**Written instruction:**
Rewrite the rows from the line containing "Task: Click the 智能问答 label under mascot" through the end of the rows, changing "calendar" to "schedule" and keeping everything else the same. Omit the pictures.

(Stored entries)
+--

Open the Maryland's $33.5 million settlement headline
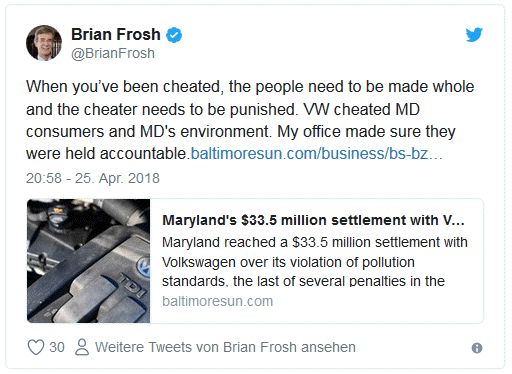Viewport: 512px width, 374px height. pyautogui.click(x=313, y=220)
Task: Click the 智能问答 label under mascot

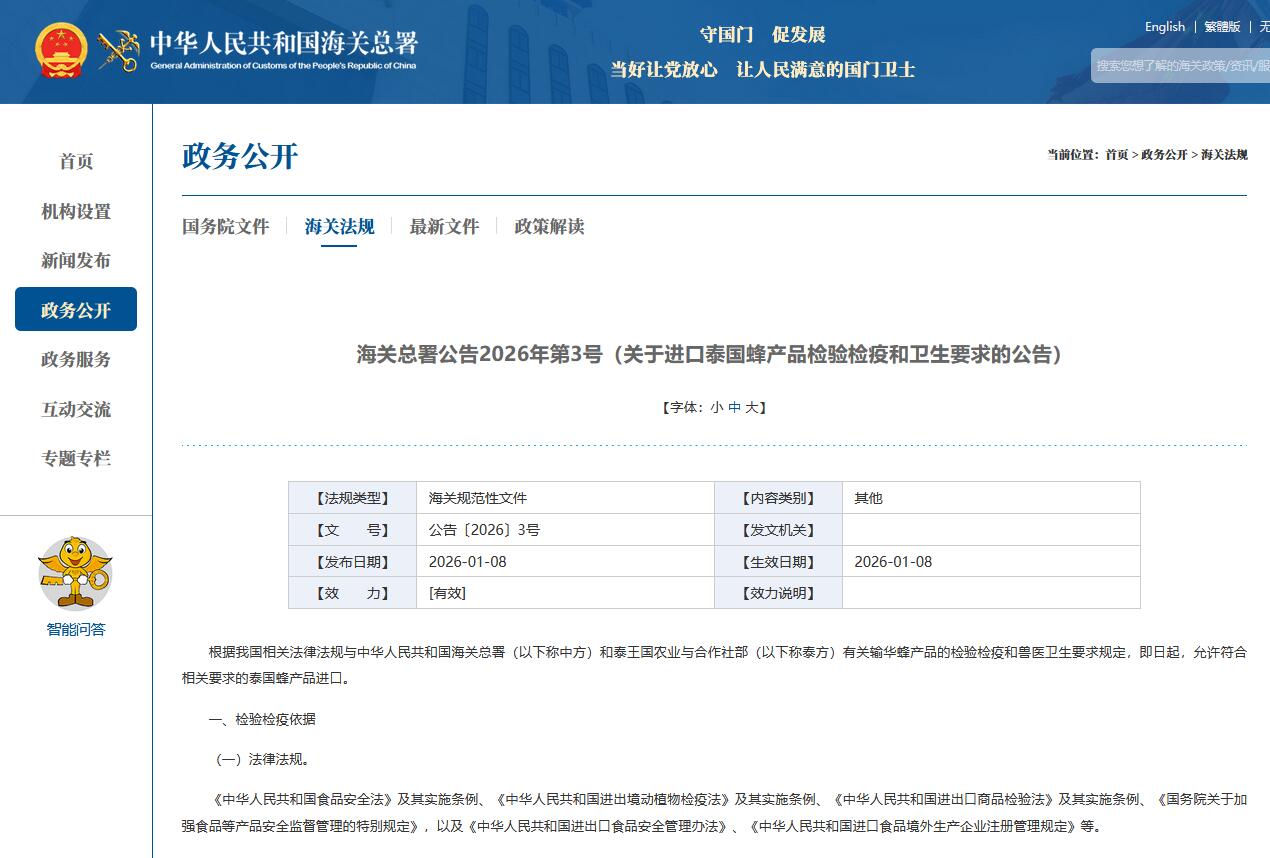Action: pyautogui.click(x=75, y=629)
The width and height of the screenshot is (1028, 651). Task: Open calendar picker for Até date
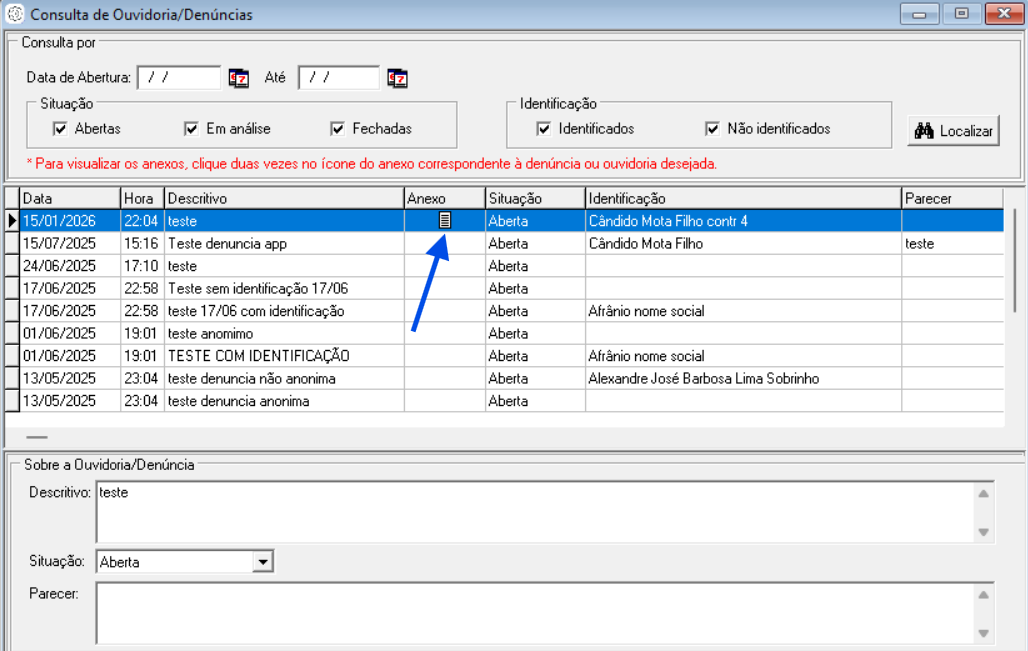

+--

**Result:**
Task: Click the 智能问答 label under mascot

Action: pyautogui.click(x=75, y=629)
The width and height of the screenshot is (1028, 651). Task: Open schedule picker for Até date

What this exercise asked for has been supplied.